19:25-27 Três mulheres, todas chamadas Maria, tomaram lugar perto da cruz, cheias de tristeza contemplando aquele que lhes era tão querido. O texto grego, entretanto, é mais favorável à menção de quatro, a irmã da mãe (Salomé, mãe de João), notada mas não mencionada nominalmente. Se foi assim, essas quatro devem ter apresentado uma espécie de contraste com os soldados romanos. Solícito por sua mãe, Jesus entregou-a aos cuidados do “discípulo amado”. Seus irmãos não eram crentes nessa ocasião. A unidade da Igreja, que o Senhor estava criando, seria mais espiritual que natural (cons. Mt. 12:50). Tomou para casa. Se João tinha casa em Jerusalém, explica-se melhor seu relacionamento com o sumo sacerdote (18:16).

19:28 Tenho sede. A necessidade física do sofredor manifestava-se, única indicação externa que Ele permitiu escapar de seus lábios. Mesmo assim Ele declarou mais um fato que enunciou um pedido.

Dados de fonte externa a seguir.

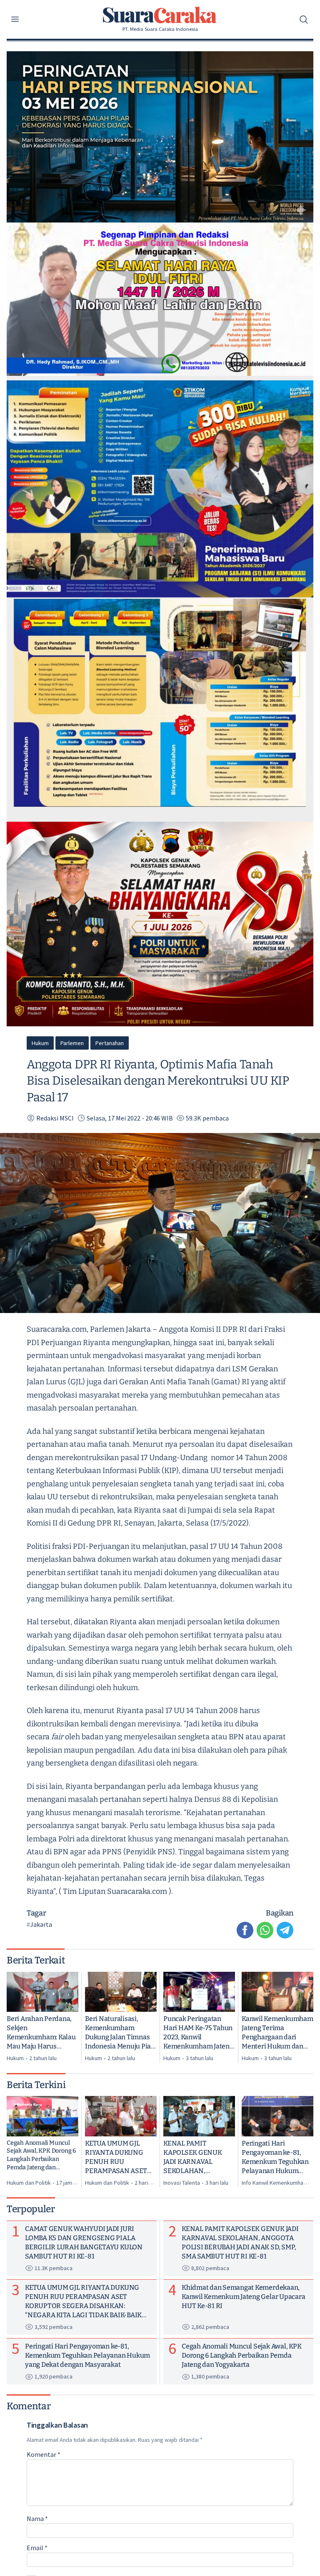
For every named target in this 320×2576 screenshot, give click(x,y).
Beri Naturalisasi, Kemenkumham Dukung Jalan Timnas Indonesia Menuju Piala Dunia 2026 (121, 2033)
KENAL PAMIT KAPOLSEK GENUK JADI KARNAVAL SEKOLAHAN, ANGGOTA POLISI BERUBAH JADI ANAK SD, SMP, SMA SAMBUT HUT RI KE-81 (197, 2157)
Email (37, 2547)
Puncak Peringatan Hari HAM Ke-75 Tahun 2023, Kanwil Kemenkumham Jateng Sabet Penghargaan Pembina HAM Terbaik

19:30 Vinagre. A bebida reanimou as forças de Jesus, capacitando-o a dizer (com voz forte, segundo os outros Evangelhos). Está consumado. A mesma palavra (tetelestai) já foi usada no versículo 28, traduzida para “terminadas”. A ênfase aqui não foi colocada sobre o final dos sofrimentos mas sobre a consumação da missão redentora. Rendeu o espírito (a Deus).

19:31 No sábado. Restou pouco tempo antes do pôr-do-sol e a chegada do outro dia. Fosse qual fosse o dia, a Lei exigia que as vítimas fossem retiradas da cruz no dia da morte (Dt. 21:22, 23). Ignorar essa Lei na Páscoa teria sido uma violação especialmente abominável do sábado. Quebrar as pernas apressava a morte.

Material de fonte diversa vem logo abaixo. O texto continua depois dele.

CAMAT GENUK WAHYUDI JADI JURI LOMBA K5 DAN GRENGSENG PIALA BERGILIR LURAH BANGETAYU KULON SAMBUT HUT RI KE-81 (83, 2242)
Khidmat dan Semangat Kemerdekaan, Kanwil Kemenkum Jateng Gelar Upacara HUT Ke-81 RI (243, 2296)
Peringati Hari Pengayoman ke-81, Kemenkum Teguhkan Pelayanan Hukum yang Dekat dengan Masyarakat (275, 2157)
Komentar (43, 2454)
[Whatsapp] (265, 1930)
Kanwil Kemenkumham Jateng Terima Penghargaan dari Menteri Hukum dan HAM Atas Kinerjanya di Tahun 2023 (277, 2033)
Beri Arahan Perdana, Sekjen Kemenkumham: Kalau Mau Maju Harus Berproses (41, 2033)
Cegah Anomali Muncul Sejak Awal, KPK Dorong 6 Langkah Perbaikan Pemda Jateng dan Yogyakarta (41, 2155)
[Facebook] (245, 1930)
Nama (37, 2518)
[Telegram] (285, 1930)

19:33, 34 O soldado, descobrindo que a morte lhe roubara o prazer de quebrar as pernas de Jesus, enfiou-lhe a lança num dos lados. Sangue e água. É um acontecimento bastante crível no período imediatamente subsequente à morte.

19:33 João atribui importância singular a este incidente, pois solenemente dá registro do mesmo. A morte do Salvador foi um fluxo doador de vida: sangue para purificação do pecado e água para representação da vida nova no Espírito (cons. I Jo. 5:6-8).

19:36, 37 Esses aspectos da morte de Cristo também serviram para cumprir as Escrituras (Sl. 34: 20; Zac, 12:10).

19:38-40 Na hora da morte de Jesus dois discípulos secretos encontraram a coragem que não possuíram antes. José obteve permissão de Pilatos para retirar o corpo da cruz; então veio Nicodemos providenciar os lençóis e aromas a fim de preparar o corpo para o sepultamento. Para mais informações sobre José, veja Mc. 15:43.

19:41 O sepulcro pertencia a José (Mt. 27:60).

19:42 Os preparativos para o sepultamento foram apressados porque o dia estava a terminar. Felizmente, o lugar ficava perto do lugar da crucificação. Preparativos mais completos do corpo poderiam ser feitos depois do sábado.